تازه های تحقیق
عنوان مقاله [English]
Harvested rice has a high moisture content and it should be reduced to avoid corruption. In this study, the hot air drying was used to evaluate the kinetics of drying. This research was carried out under three variables including hot air velocity ( 0.65 , 0.8 m/s), hot air temperature ( 50 , 65 0C), and final moisture content (11, 13%). Modeling of rice drying was done by a multilayer perceptron artificial neural network. In order to evaluate the performance of training algorithms and transfer functions in predicting the drying behavior of paddy rice, three algorithms including Levenberg Marquardt, Resilient Bach Propagation and Scale Conjugate Gradient and two transfer functions including logsig and tansig were used.
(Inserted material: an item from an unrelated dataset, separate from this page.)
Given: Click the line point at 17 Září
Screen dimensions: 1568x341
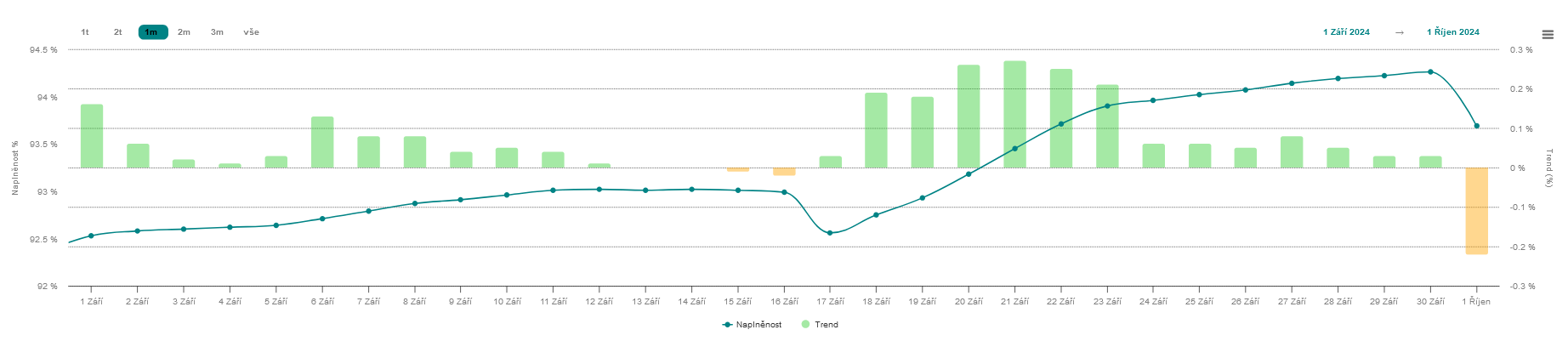Looking at the screenshot, I should tap(830, 233).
The results showed that the maximum drying time was approximately 8 hours at temperature of 500C, hot air velocity of 0.65 m/s and final moisture content of 11% and the minimum drying time was 1.21 hours at temperature of 650C, hot air velocity of 8 m/s and final moisture content of 13%. In general, the drying time decreased with increasing the temperature, hot air velocity and final moisture content. Also, the results of modeling showed that the levenberg Marquardt training algorithm had the best performance compared to the other algorithms. In general the topology of 3-11-1 with levenberg Marquardt training algorithm and logsig transfer function had the lowest mean square error and the highest correlation coefficient.